Immunomodulation with glatiramer acetate prevents long-term inflammatory pain

The potential application of glatiramer acetate (GA) therapy as a safe pharmacological treatment for the attenuation or prevention of long-term inflammatory pain in a rat model was explored. Peripheral inflammatory pain was induced by an injection of Complete Freund's Adjuvant (CFA) into the plantar surface of the hind paw. Genome-wide DNA microarray studies were used to survey molecular mechanisms involved in long-term GA analgesic responses. Administration of a single or double subcutaneous injection of GA before, or immediately after, intraplantar injection of pro-inflammatory CFA significantly attenuated allodynia and hyperalgesic pain responses up to ∼3 weeks after CFA treatment.
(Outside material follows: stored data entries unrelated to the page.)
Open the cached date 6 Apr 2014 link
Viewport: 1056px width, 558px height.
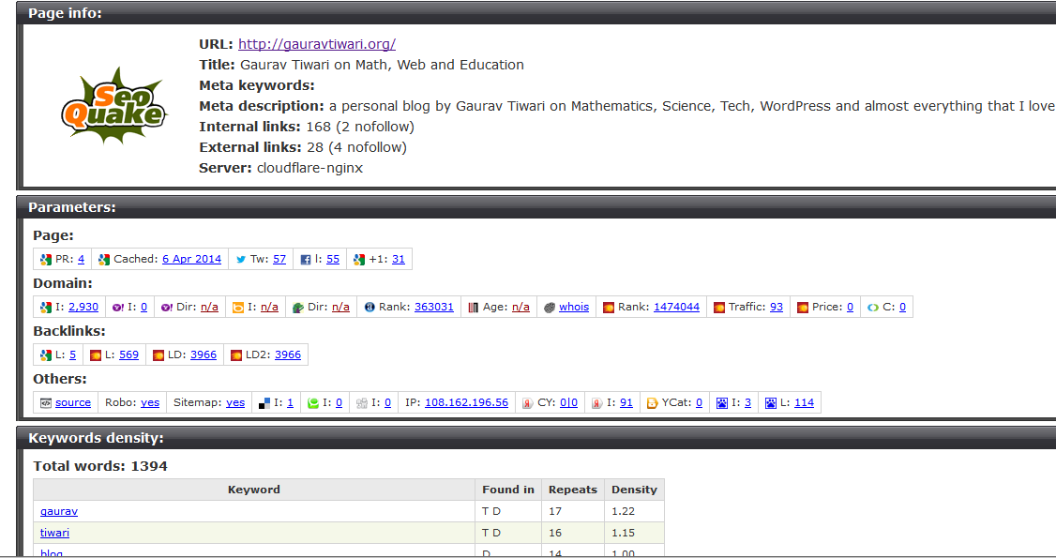coord(190,259)
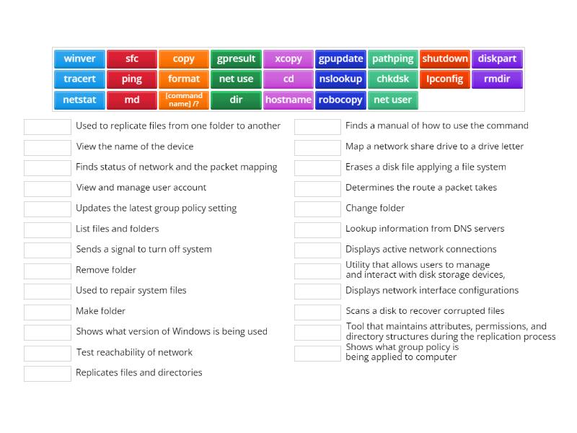
Task: Select the '[command name] /?' tile
Action: pyautogui.click(x=184, y=100)
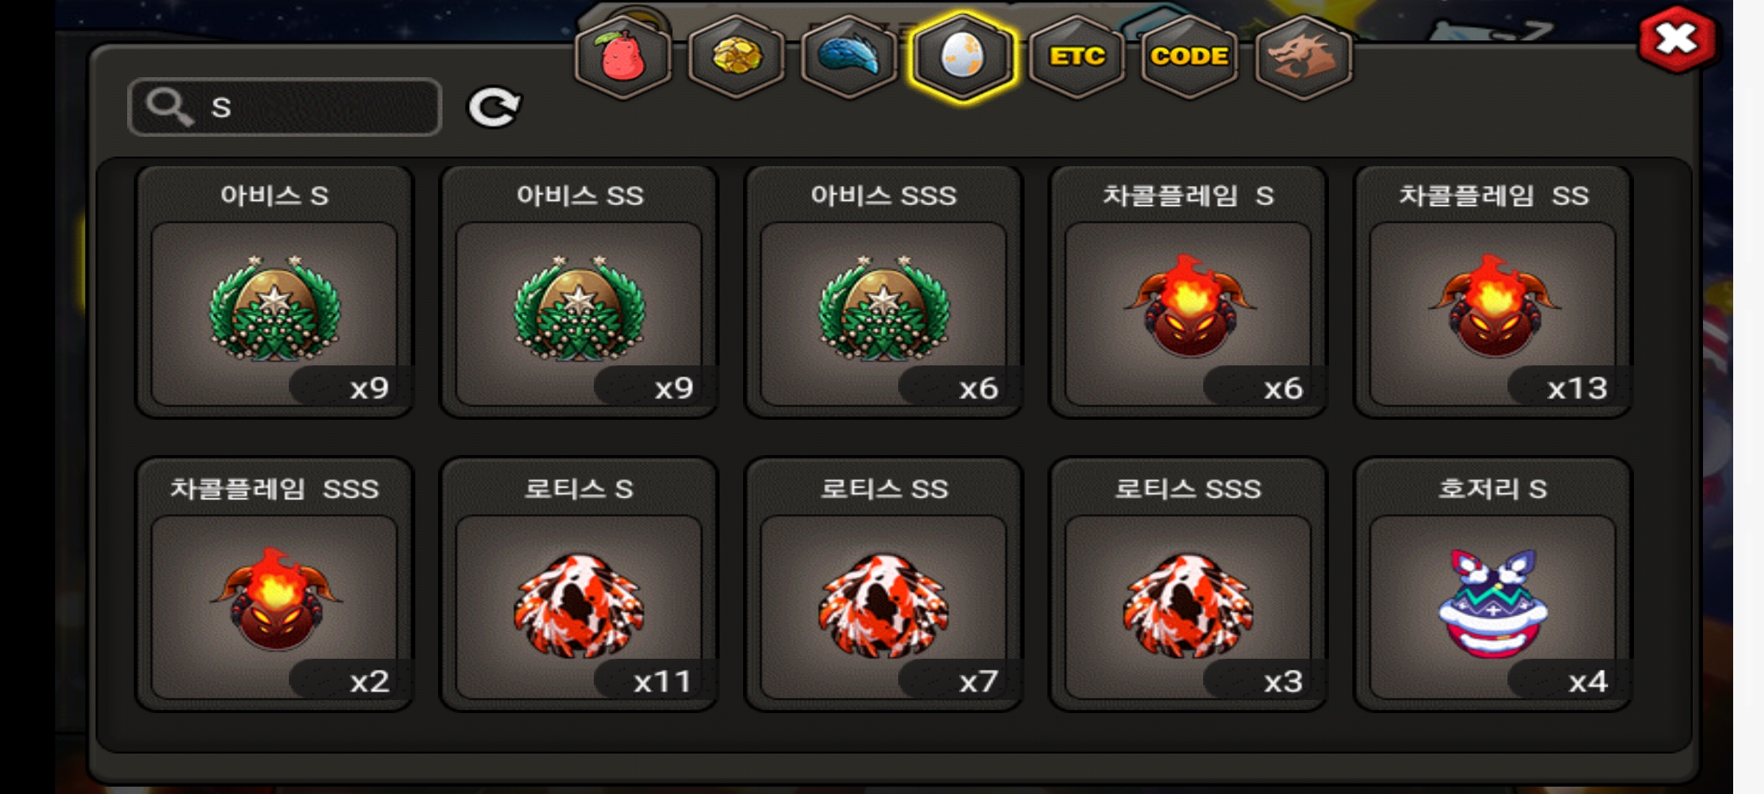The width and height of the screenshot is (1764, 794).
Task: Click the refresh arrow icon
Action: point(495,108)
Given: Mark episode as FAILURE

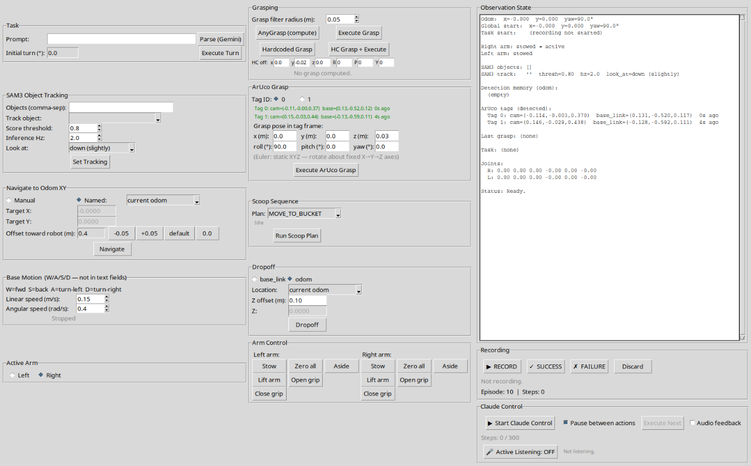Looking at the screenshot, I should tap(589, 366).
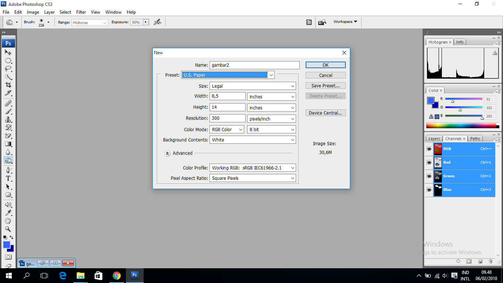Pick a color from the spectrum ramp
This screenshot has width=503, height=283.
(462, 125)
These beneficial effects of GA immunization therapy coincided with the attenuation of expression of the chemotactic fractalkine chemokine (CX3CL1) in the dorsal horn of the lumbar spinal cord (L4-L5) in response to CFA treatment, assessed by DNA microarray and confirmed immunocytochemically (ICC). This study is consistent with the hypothesis that a novel mechanism through which GA immunization therapy may beneficially influence long-term allodynia and hyperalgesia is through central regulation of fractalkine-mediated responses.